"Esto significa que sea posible
vivir, sin doblez ni disimulos, la fe que profesamos y asumir los comportamientos
familiares, sociales, económicos, políticos y culturales
que se desprenden de la coherencia de vida con la fe que profesamos.
Sólo así, los signos públicos de la fe, como las
procesiones, las misas al aire libre, las misiones de casa en casa,
los encuentros eclesiales en casas de misión y el acceso a los
medios de comunicación social, son señales que indicarán
a creyentes y no creyentes, que la profesión de la fe en los
ámbitos públicos, tal como la explicamos aquí,
ha llegado a tener derecho de ciudadanía"
Mensaje "Un cielo nuevo y una tierra nueva" (Nº 53)
publicado por la Conferencia de Obispos Católicos de Cuba el
21 de enero del 2000, en el 2º Aniversario de la Visita del Papa
Juan Pablo II a Cuba
La persona humana desarrolla su
existencia terrenal en un momento dado de la historia, en una realidad
social concreta, vive en una nación con una cultura que se ha
ido forjando con el paso del tiempo y que ha sido depositaria de costumbres
y tradiciones heredadas de las generaciones anteriores, pero también
de nuevos elementos y costumbres que se han ido gestando en años
y tiempos más recientes marcadas por el desarrollo tecnológico,
la dinámica social y económica, así como por la
dialéctica política que caracteriza a la humanidad.
La fe religiosa por su parte forma parte inherente del ser humano porque
su condición de criatura de Dios así lo determina. Las
personas en todas las culturas y en todas las épocas han profesado
diferentes estilos de vida y han gestado diferentes culturas en las
que lo religioso ha estado presente ocupando un papel de primer orden.
En el plano personal la cuestión de la profesión pública
de la fe es determinada, muchas veces, por factores que vienen desde
fuera de la persona misma, es decir por factores que se imponen con
cierta fuerza al individuo desde su más temprana formación.

+ + + + + + +

Copia de nuevo el texto sobre la fe en la vida pública, comenzando por "publicado por la" y siguiendo hasta "a la humanidad.", y pon "patria" en lugar de "nación". Las filas que vienen a continuación no intervienen en nada de esto.

+ + + + + + +

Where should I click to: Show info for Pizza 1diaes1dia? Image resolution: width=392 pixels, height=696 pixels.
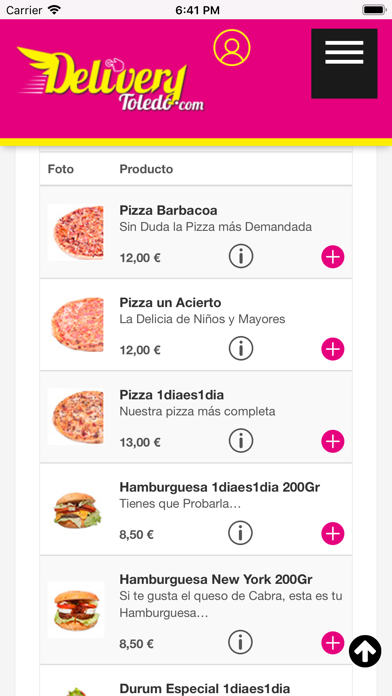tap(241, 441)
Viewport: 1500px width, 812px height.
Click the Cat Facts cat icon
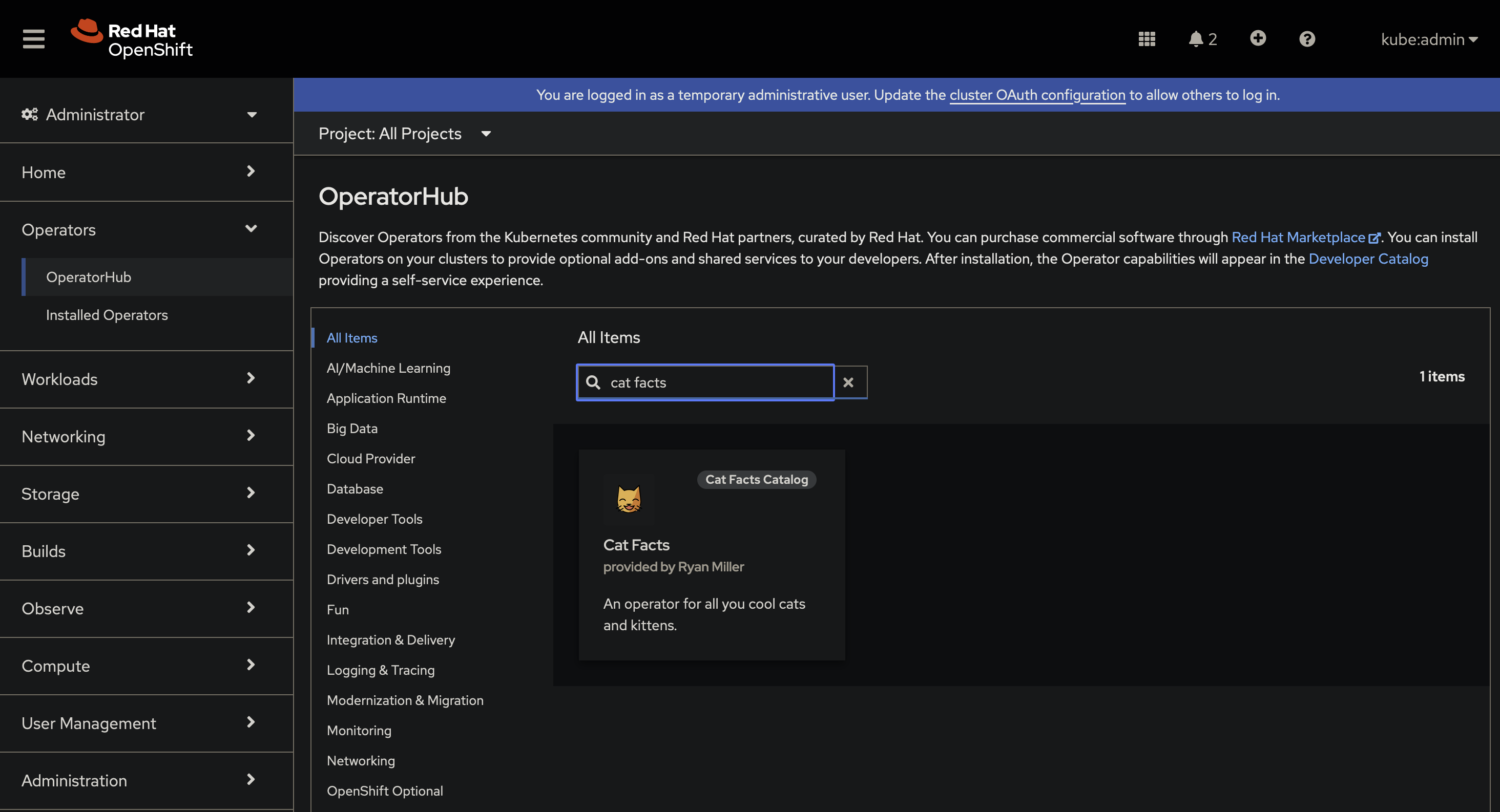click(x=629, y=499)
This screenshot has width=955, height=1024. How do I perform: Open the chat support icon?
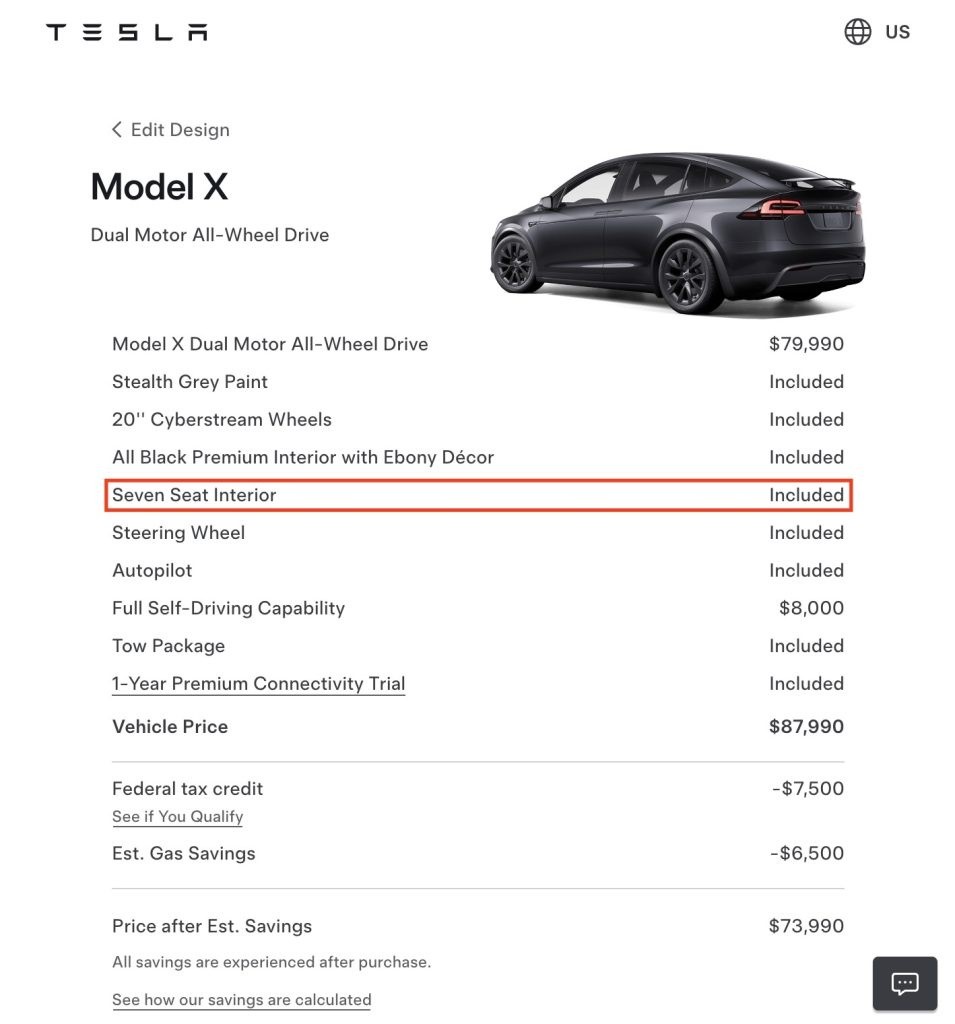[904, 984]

+ + + + + + +

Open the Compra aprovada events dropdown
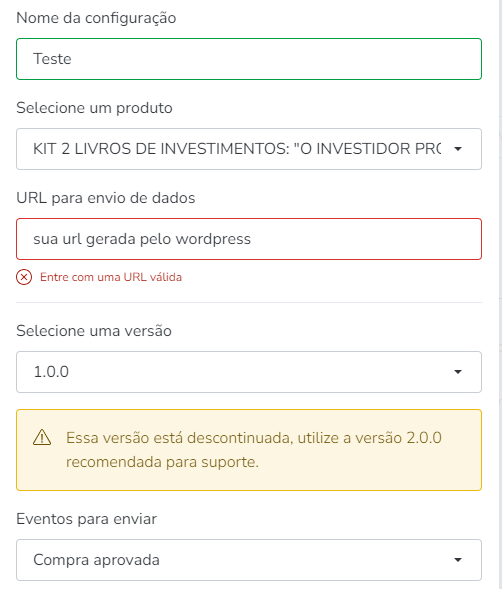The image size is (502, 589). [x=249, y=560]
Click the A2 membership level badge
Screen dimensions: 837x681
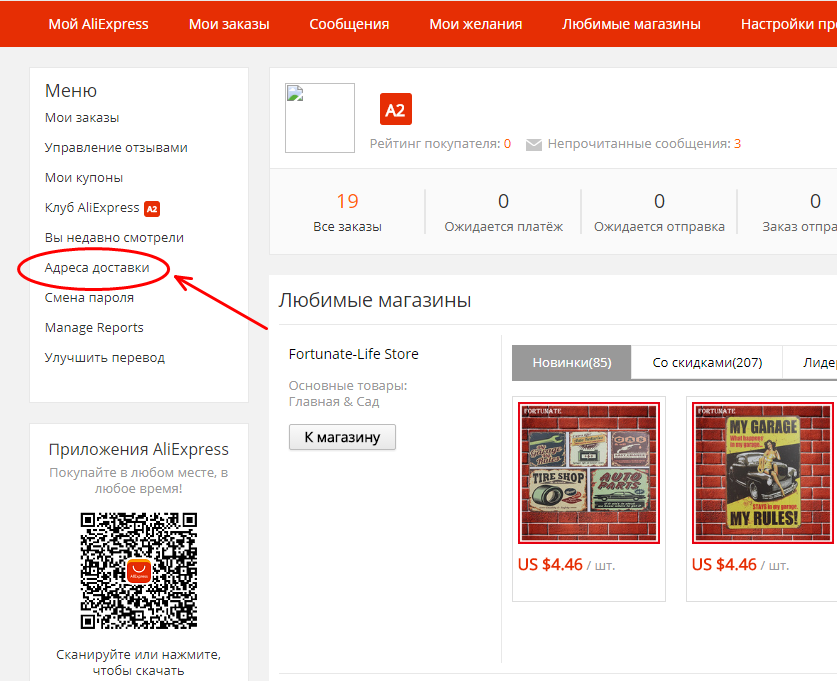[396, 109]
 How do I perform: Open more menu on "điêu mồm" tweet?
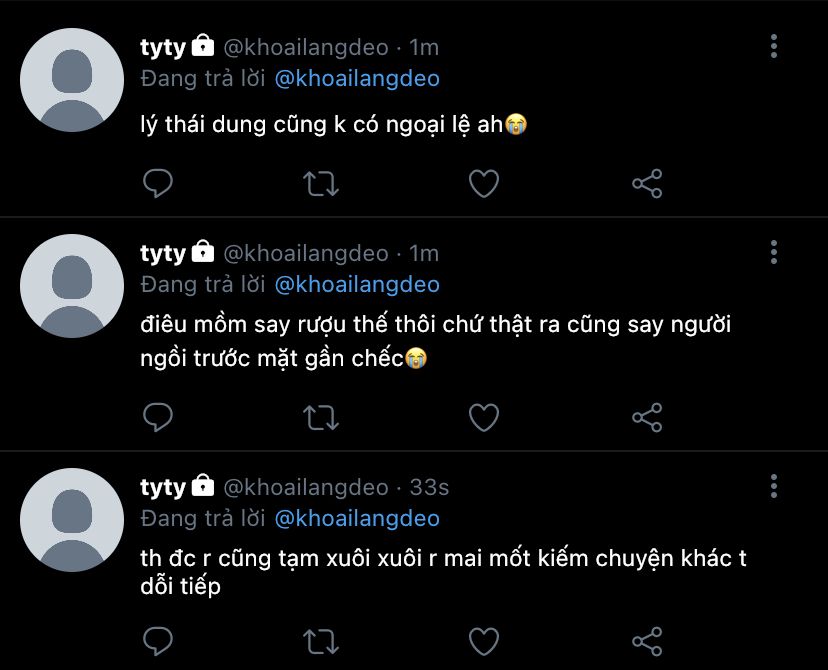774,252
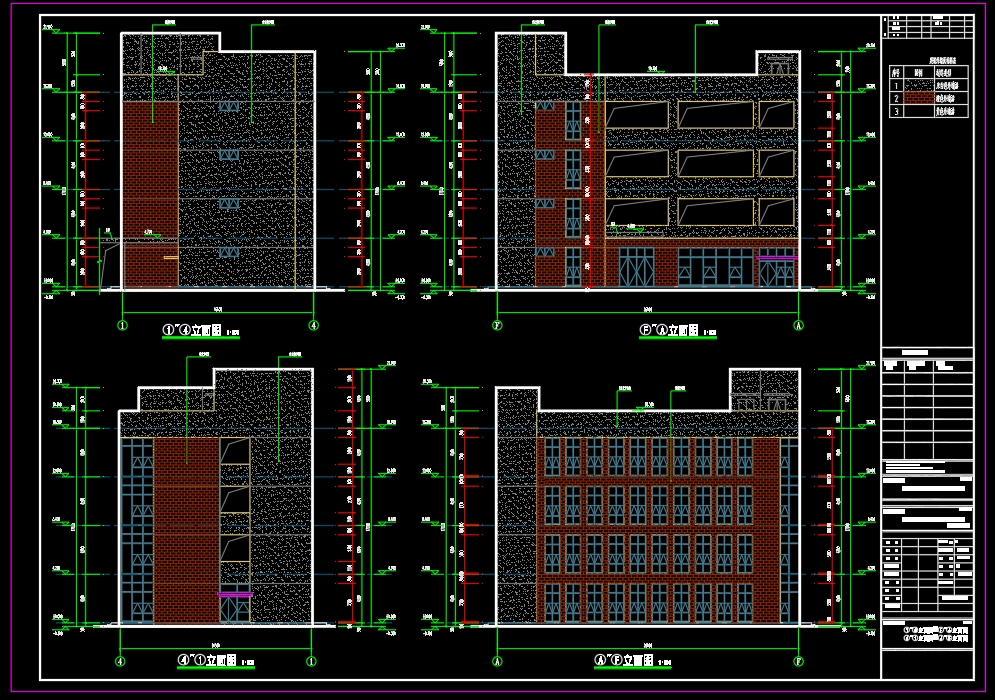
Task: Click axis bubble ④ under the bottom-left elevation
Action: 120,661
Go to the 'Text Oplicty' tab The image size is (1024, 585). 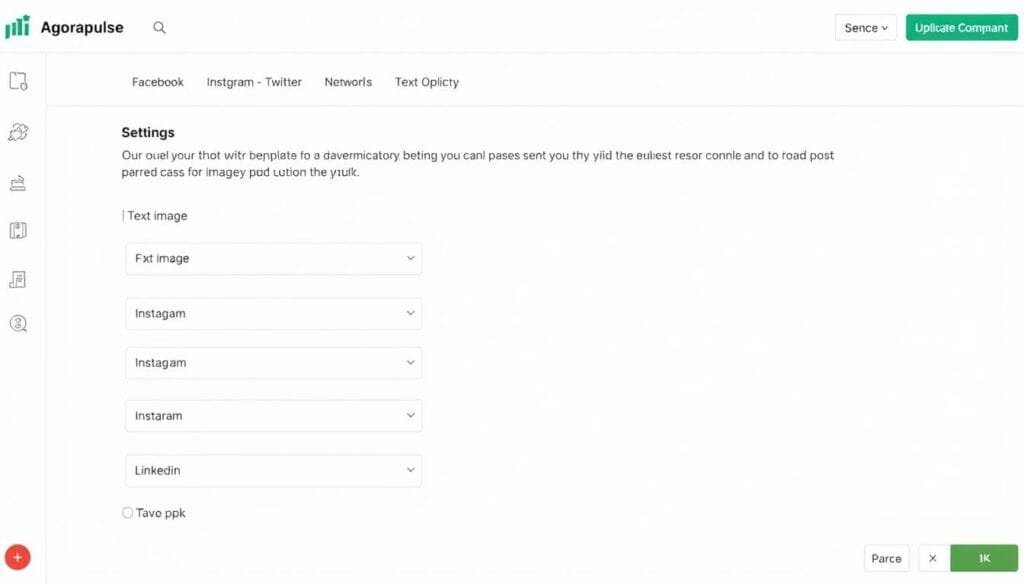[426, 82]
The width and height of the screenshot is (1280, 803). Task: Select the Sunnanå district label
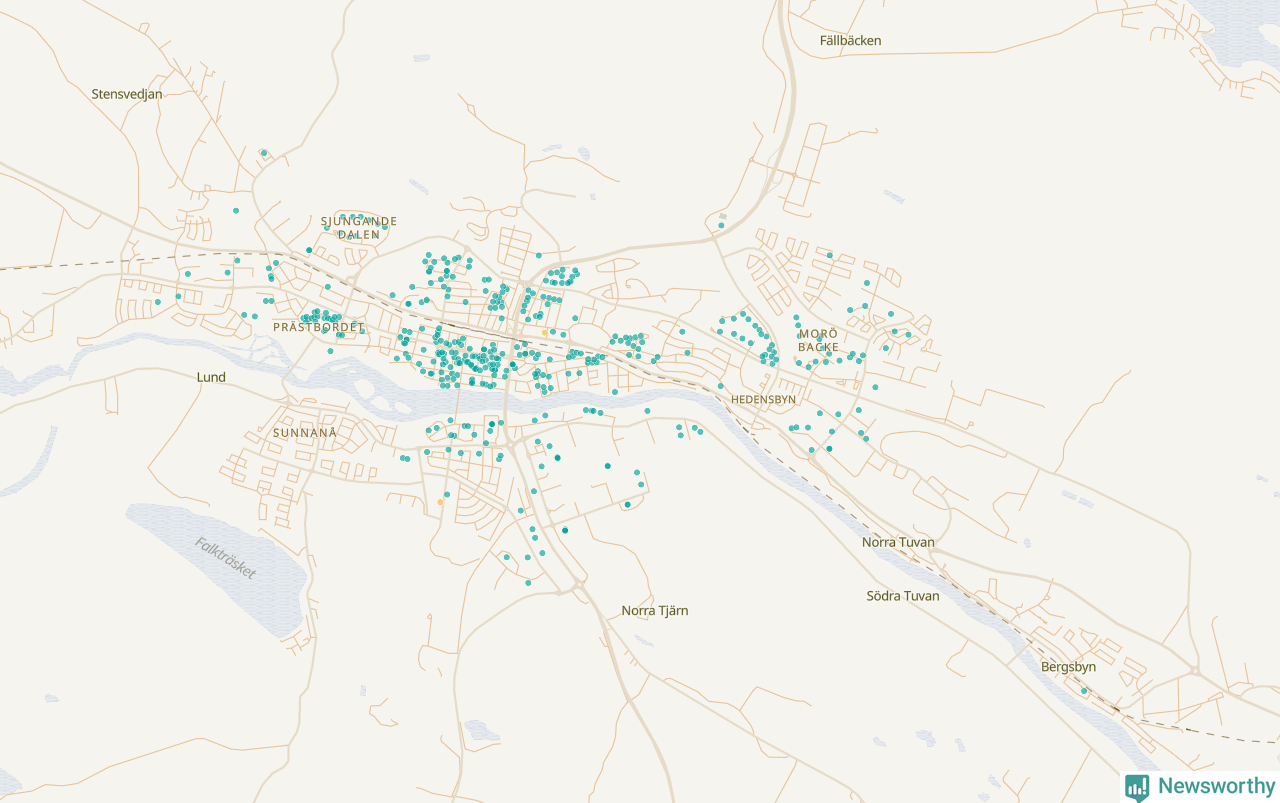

+ + + + + + +

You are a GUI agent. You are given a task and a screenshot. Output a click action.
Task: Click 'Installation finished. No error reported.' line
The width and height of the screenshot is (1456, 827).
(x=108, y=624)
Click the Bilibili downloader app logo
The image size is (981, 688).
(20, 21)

+ + + + + + +

• SOLUCIÓN DEL EJERCICIO:
publicado por la Conferencia de Obispos Católicos de Cuba el
21 de enero del 2000, en el 2º Aniversario de la Visita del Papa
Juan Pablo II a Cuba
La persona humana desarrolla su
existencia terrenal en un momento dado de la historia, en una realidad
social concreta, vive en una patria con una cultura que se ha
ido forjando con el paso del tiempo y que ha sido depositaria de costumbres
y tradiciones heredadas de las generaciones anteriores, pero también
de nuevos elementos y costumbres que se han ido gestando en años
y tiempos más recientes marcadas por el desarrollo tecnológico,
la dinámica social y económica, así como por la
dialéctica política que caracteriza a la humanidad.